I am a first-generation Chinese American. And amidst the complexity of the pieces that form my identity (mom, wife, daughter, woman, doctor), it is the piece I have often prized the least.
In one of my earliest memories, I am riding a crowded bus in Beijing. My aunt and cousin are pointing out the American tourists as we pass, commenting on their high nose bridges and round eyes and how these features are superior to our own. When I emigrated from China with my parents, I remember grandma sharing her hope that someday I would have “yellow-haired, blue-eyed children.”
I don’t know how much this influenced my choice of partner, who is Caucasian. When we married, I was thinking about the large family that we would create, but I don’t recall consciously participating in the fulfillment of my grandma’s dream. But who knows, expectations and the dreams of others shape us in ways we don’t fully understand.
Within four years, we were lucky to bring three babies into our family — all were born with blue eyes and blonde hair.
My Chinese family was elated. “Look at how fair their skin is! They don’t look Chinese at all! How beautiful!” They excitedly circulated pictures widely among relatives and friends, boasting, “Look at their blue eyes. Little Americans!” And I also reveled in my children’s “whiteness” as friends or passersby made glowing comments about the color of their skin, eyes or hair — comments about how they looked like their dad or openly expressed the wish for their own half-Asian babies to have such light complexions. All of these experiences have made me feel deeply unsettled. It has taken me years to understand how entrenched in racism I was.
Am I a victim or a perpetrator?
The truth is, I have practiced assimilation, consciously and unconsciously, since I left China at the age of three. Growing up, I would never speak a word of Mandarin Chinese in public. I never used chopsticks in public. I pinched my nose to make it less broad. And I joined my peers in making fun of those who were less “assimilated” than I was. Once I was considered “basically white” or “white enough,” I wore this as a badge of pride.
I have dedicated my 20s to medical training and the last four years to psychiatry specifically. In psychiatry, we learn to recognize disparities in mental health, tuning in to transference and countertransference, and how our own identities influence our clinical interactions. And despite being immersed in this material for four years, it remains arduous and painful to look within and face my own biases. Psychiatry training is as much about patterns of mental disorder in individual patients as it is about inspecting how issues of disparity and discrimination contribute to mental health, or lack thereof, on a systemic level.
The concepts of “white adjacent” and “model minority” have emerged to the forefront of my attention amidst recent events. Asian-Americans have been classified throughout the last few decades as the “model minority,” a story of immigrants who “successfully assimilated” and “persevered” despite racial disparities.

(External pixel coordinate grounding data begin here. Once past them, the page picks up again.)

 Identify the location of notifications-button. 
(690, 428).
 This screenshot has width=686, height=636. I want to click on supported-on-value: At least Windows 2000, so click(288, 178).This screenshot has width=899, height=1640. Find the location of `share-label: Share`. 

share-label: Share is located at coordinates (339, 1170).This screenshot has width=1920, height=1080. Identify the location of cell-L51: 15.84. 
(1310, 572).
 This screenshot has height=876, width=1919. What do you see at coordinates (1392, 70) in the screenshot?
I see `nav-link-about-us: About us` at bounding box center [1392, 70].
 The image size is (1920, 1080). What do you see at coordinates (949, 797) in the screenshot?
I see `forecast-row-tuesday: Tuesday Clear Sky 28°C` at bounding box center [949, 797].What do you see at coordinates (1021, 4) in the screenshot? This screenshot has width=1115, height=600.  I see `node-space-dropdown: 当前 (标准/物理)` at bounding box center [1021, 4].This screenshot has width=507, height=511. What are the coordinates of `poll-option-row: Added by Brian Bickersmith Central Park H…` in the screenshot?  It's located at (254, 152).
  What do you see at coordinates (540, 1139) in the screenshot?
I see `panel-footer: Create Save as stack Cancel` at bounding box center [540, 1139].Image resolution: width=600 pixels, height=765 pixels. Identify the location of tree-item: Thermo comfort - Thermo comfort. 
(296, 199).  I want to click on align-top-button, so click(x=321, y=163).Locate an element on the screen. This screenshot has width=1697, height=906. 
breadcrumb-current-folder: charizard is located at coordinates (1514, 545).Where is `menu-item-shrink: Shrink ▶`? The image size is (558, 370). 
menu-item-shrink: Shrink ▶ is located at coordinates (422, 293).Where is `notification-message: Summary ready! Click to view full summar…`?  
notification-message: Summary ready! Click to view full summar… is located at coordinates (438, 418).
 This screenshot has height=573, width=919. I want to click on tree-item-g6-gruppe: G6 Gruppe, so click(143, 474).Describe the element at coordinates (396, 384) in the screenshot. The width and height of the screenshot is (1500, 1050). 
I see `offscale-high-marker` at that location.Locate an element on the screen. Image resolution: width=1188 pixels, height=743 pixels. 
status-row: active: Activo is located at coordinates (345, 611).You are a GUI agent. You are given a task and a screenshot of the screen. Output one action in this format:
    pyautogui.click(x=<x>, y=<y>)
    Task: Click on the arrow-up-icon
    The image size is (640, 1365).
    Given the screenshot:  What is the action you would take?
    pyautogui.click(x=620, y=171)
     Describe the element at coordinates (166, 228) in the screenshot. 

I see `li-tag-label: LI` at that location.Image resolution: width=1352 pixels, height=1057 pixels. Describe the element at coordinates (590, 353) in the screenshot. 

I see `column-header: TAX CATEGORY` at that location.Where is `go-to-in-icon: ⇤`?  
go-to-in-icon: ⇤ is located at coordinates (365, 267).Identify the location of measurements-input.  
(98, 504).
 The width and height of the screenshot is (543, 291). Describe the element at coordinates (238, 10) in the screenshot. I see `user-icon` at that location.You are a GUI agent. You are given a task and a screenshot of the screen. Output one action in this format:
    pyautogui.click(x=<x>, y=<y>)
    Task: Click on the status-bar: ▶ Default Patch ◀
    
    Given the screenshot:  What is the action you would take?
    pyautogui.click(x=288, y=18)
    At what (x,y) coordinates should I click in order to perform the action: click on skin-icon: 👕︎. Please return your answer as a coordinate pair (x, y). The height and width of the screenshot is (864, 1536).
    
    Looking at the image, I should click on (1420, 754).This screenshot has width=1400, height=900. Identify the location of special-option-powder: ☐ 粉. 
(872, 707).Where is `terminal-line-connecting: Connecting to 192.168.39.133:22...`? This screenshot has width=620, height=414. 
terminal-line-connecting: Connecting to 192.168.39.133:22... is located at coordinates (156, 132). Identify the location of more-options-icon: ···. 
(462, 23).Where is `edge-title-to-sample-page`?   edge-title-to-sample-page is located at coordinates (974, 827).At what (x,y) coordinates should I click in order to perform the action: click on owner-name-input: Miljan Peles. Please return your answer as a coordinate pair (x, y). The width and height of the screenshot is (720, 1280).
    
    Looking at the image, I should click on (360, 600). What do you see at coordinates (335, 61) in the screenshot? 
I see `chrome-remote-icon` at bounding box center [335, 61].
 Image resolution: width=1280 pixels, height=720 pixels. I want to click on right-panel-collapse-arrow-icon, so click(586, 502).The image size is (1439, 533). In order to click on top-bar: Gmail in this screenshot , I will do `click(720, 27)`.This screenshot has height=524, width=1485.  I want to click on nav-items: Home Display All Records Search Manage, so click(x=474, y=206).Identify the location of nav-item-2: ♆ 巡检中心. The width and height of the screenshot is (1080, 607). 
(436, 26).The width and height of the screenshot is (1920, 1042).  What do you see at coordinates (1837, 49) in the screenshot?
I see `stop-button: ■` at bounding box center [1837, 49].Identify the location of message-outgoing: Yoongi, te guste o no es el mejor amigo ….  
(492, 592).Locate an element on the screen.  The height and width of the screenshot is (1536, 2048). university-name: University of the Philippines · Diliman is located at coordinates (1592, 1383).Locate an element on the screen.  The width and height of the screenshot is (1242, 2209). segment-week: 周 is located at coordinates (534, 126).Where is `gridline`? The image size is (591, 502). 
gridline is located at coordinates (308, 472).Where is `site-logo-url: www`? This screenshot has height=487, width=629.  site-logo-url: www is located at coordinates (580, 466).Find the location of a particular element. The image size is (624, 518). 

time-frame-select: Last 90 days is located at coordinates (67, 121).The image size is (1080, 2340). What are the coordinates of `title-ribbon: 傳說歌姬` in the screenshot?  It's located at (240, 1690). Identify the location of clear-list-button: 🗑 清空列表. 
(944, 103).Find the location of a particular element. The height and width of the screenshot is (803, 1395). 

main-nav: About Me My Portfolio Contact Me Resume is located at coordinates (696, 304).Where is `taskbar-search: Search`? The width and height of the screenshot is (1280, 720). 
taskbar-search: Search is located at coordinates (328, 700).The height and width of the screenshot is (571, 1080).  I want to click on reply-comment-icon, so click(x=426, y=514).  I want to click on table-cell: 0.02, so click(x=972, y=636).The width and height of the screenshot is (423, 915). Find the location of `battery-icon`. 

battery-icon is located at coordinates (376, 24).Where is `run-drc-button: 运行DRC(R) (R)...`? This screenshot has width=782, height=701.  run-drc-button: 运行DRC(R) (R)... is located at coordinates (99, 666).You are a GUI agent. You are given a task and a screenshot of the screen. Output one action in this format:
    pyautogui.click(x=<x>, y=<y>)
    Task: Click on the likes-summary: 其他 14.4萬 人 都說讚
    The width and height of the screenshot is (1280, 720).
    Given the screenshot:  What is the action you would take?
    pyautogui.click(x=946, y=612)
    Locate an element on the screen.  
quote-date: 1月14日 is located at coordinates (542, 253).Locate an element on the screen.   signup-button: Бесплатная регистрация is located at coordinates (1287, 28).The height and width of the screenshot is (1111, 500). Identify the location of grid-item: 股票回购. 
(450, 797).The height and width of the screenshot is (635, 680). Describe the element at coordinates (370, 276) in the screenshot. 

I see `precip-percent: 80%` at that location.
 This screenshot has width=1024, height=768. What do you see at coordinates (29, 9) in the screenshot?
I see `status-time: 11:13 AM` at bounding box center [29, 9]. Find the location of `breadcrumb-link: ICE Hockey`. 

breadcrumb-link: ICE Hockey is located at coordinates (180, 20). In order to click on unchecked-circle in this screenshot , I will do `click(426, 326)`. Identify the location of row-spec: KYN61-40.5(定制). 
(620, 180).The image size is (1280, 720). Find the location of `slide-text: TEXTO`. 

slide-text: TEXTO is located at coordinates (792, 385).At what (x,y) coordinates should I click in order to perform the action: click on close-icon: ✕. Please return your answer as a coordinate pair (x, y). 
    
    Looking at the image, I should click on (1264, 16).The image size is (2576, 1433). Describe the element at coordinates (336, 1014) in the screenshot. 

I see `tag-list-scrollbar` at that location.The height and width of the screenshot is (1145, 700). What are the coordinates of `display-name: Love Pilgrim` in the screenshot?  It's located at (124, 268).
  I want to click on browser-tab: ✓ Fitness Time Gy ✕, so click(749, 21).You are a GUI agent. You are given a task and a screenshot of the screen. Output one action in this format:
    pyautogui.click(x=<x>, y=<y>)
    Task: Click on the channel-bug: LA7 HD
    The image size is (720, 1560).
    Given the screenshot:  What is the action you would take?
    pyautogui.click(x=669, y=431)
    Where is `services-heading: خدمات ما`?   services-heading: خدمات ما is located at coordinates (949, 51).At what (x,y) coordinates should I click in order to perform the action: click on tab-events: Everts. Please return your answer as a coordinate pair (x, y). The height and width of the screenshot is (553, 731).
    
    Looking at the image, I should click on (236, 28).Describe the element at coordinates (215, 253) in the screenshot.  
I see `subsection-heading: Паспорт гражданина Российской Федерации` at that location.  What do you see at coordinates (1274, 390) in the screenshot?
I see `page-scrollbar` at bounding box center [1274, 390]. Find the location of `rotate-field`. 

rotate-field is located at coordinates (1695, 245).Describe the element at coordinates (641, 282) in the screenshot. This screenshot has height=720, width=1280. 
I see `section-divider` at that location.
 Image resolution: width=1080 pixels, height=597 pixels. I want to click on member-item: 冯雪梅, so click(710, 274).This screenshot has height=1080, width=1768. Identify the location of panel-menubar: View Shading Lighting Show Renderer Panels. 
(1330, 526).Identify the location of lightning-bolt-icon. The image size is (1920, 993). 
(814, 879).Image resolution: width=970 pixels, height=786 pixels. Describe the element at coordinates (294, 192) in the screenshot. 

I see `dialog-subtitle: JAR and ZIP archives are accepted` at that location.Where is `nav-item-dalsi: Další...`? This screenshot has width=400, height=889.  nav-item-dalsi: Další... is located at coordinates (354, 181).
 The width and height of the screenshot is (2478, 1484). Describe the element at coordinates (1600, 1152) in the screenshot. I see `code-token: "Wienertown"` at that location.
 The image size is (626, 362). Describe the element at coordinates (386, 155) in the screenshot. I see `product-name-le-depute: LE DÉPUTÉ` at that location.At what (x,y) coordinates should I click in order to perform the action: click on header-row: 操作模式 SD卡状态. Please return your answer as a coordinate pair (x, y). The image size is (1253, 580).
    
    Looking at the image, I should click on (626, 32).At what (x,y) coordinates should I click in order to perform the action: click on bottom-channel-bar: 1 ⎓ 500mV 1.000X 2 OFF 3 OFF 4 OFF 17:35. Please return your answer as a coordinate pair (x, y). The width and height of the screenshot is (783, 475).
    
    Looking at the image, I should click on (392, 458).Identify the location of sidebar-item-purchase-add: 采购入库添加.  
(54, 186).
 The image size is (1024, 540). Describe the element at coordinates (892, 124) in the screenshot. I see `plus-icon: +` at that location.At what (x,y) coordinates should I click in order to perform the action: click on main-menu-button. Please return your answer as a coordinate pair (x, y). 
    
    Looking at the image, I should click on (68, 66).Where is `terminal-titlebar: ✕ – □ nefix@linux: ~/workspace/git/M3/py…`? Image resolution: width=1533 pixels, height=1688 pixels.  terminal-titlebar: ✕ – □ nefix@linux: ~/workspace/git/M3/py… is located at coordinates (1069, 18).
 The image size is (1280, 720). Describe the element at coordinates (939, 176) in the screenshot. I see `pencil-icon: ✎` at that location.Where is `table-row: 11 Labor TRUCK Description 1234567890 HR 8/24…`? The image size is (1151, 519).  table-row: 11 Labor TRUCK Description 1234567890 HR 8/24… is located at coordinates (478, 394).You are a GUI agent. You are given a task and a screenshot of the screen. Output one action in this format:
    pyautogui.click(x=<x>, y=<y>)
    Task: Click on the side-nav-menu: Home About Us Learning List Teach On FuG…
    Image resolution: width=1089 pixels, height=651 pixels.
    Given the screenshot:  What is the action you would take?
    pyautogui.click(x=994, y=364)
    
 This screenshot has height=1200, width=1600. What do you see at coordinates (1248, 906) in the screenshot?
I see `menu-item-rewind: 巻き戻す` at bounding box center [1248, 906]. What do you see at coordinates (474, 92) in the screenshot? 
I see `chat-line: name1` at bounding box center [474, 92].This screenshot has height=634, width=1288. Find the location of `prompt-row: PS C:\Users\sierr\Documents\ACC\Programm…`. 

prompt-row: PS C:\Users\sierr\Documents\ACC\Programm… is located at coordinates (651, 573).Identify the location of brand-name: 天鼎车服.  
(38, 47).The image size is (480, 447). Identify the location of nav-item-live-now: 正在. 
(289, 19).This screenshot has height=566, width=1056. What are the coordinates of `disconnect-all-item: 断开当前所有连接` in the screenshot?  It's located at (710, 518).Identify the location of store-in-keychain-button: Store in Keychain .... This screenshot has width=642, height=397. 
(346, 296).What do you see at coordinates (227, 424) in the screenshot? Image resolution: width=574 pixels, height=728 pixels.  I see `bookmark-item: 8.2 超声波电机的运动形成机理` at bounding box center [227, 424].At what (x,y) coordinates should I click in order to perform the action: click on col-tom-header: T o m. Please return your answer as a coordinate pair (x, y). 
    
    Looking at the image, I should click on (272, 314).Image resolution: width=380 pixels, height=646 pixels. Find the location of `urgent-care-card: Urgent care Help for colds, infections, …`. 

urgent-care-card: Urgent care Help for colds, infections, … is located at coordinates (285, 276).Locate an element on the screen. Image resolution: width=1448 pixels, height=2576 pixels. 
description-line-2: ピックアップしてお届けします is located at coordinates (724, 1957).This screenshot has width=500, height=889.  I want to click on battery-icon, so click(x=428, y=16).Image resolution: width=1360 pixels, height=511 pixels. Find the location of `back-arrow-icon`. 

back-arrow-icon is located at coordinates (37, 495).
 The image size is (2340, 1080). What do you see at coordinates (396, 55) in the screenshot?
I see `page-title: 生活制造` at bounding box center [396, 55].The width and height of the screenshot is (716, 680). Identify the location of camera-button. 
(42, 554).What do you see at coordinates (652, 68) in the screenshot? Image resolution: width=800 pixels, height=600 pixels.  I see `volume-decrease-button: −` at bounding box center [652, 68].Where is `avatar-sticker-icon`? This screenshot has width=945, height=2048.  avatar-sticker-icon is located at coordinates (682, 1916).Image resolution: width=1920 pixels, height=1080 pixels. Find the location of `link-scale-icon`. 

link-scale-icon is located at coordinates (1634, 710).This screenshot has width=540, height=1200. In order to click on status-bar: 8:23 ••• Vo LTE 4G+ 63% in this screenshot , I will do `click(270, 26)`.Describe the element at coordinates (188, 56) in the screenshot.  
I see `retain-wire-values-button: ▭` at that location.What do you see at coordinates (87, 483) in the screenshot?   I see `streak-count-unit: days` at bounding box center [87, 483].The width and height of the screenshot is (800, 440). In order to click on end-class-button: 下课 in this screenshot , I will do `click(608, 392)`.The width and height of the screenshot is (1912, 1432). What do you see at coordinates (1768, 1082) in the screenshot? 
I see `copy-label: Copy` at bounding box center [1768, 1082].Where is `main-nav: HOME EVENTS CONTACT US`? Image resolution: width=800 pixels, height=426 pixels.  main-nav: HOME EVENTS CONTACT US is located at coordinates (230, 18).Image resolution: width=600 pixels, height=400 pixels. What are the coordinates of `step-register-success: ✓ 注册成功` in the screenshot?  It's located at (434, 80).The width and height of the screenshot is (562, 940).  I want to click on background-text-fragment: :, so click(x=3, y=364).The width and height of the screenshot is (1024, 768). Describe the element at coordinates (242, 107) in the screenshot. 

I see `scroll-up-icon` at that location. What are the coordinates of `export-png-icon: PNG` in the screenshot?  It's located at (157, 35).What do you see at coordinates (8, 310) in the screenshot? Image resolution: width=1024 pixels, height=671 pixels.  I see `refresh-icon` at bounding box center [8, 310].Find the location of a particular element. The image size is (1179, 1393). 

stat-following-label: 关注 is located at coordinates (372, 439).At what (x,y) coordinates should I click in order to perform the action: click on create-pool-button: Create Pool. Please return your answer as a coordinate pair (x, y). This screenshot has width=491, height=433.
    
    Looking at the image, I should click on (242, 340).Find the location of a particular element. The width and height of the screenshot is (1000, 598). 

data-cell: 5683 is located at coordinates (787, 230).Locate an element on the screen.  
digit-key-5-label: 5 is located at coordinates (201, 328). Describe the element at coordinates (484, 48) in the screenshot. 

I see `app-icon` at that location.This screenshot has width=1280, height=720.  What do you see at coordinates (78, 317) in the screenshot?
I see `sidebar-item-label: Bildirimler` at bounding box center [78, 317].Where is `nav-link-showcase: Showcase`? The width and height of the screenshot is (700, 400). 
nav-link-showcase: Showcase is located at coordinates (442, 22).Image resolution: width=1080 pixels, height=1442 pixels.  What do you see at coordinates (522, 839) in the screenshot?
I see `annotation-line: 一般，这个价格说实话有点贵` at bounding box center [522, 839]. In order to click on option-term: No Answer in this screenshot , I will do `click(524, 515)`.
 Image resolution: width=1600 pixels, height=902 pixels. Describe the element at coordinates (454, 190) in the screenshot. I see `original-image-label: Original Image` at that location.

In believing this myth ourselves and doing our part to perpetuate racism, we simultaneously suffer from and reap the benefits of being “white adjacent,” of being a minority with access to the benefits of white privilege. And our silent acts of assimilation have ultimately made us complicit in oppression.
Practicing in the suburban Northwest, I stand out, especially amidst the ongoing pandemic. “Take you and your virus back to your country,” I have had patients tell me, “I don’t trust Asians.” Maybe the microaggressions, biases and racism toward Asian Americans was always there, subtle and insidious. But we have been dismissive of it until now, finding it much easier to hide under the protection that being a “model minority” offers.
And just as soon as our stories of triumph, our rags-to-riches narrative is elevated, rewarded with scholarships and college acceptances and seats in committees for promoting “diversity and inclusion,” our deeply racialized society is even quicker to turn its back, even on its “model minority.” In this way, being “white adjacent” for any minority group is a superficial and temporary position.
In psychiatry, we are taught not only to accept and validate but to question the status quo. We learn to call people’s bluffs, to tactfully challenge, to point out incongruities between thoughts and behaviors, to bring attention to things unsaid, to state uncomfortable truths, all in a way that still maintains the therapeutic relationship. Through this process, psychiatry training and practice put us in a unique position to be activists.
In my role as a psychiatrist, my way of action is by writing, by using my training to explore complicated topics of identity and the biases we all hold, by acknowledging power dynamics, by avoiding the comfortable urge to “laugh off” a targeted remark and instead of challenging my patients.
And when needed, it is the duty of supervisors, the training program, the institution to support and stand up for their trainees, invest in space and opportunities for exploring racism in the curriculum, and invite marginalized voices to the leadership table. Such actions have large downstream effects on the young doctors, students and the patients in our care.
In the musical Hamilton, Aaron Burr sings a powerful plea after learning of his exclusion from an unprecedented political decision: “I want to be in the room where it happens.” This “room” is where my efforts concentrate. It’s where I tear down walls and beliefs I have held since age three. It’s where dialogue happens, where I challenge beliefs, where I help heal patients. It’s where I look at my children and feel pride in the facial features that resemble mine. Where I question my family’s racial biases. Where I, for their sake, use my training to speak up against systems of privilege perpetuated within our society.
Eunice Stallman is a psychiatry resident.